Salário maior já na largada: o que o recorde do emprego formal revela

Salário maior já na largada: o que o recorde do emprego formal revela
Cida Leal é jornalista e escreve sobre economia às terças-feiras




O mercado de trabalho brasileiro encerrou 2025 com um dado que ajuda a explicar as mudanças recentes nas relações de emprego. Em dezembro, a remuneração inicial média dos postos com carteira assinada alcançou R$ 2.304, o maior valor já registrado para o mês, segundo dados do Novo Caged, do Ministério do Trabalho e Emprego.

O número foi destacado na manchete da Folha de S.Paulo desta segunda-feira (2) e reflete uma combinação de fatores. De um lado, a valorização real do salário mínimo nos últimos anos elevou o piso das contratações formais. De outro, empresas enfrentam dificuldades crescentes para atrair e reter trabalhadores, em um mercado que segue aquecido mesmo com a desaceleração da atividade econômica.
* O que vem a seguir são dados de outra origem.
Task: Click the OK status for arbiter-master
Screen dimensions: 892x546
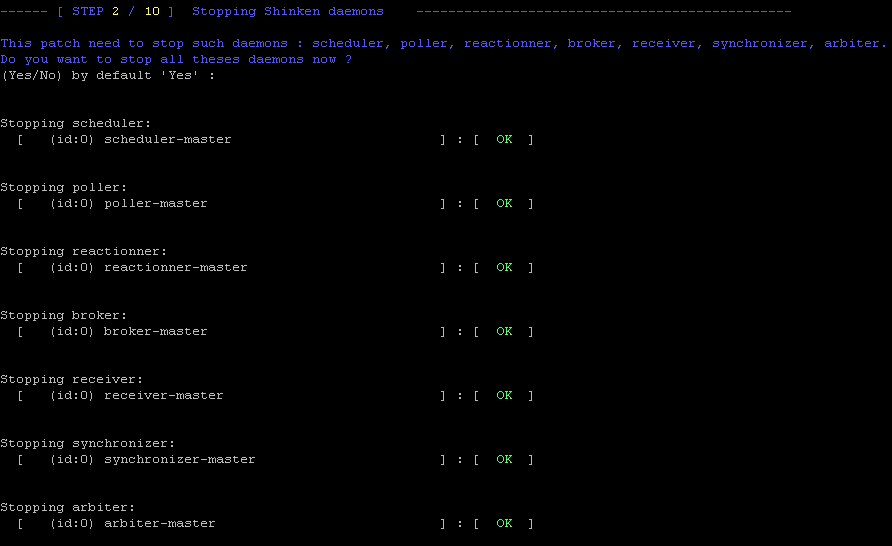Action: click(504, 523)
O dado não aparece isolado. Informações divulgadas pela Agência Brasil mostram que o país encerrou 2025 com saldo positivo de cerca de 1,27 milhão de empregos formais, resultado que confirma a resiliência do mercado de trabalho. Já a PNAD Contínua, do IBGE, amplamente repercutida por veículos como O Globo e Estadão, indica que a taxa de desemprego permaneceu em níveis historicamente baixos no fim do ano, reforçando a pressão sobre a mão de obra disponível.

Especialistas ouvidos pela imprensa apontam que essa escassez relativa tem levado as empresas a elevar os salários logo na porta de entrada. Análises publicadas no Valor Econômico destacam que o salário mínimo funciona como referência para grande parte das negociações formais, especialmente nos setores de comércio e serviços, puxando para cima a remuneração inicial.

Na prática, o movimento traz efeitos distintos. Para os trabalhadores, significa ganho imediato de renda e maior proteção frente ao custo de vida. Para as empresas, sobretudo as de menor porte, impõe desafios relacionados ao aumento de custos e à necessidade de ganhos de produtividade para preservar margens.

O recorde do salário de admissão, portanto, vai além de um bom número. Ele sinaliza um mercado de trabalho mais competitivo por trabalhadores, com impactos diretos sobre consumo, inflação e as perspectivas de crescimento da economia brasileira ao longo de 2026.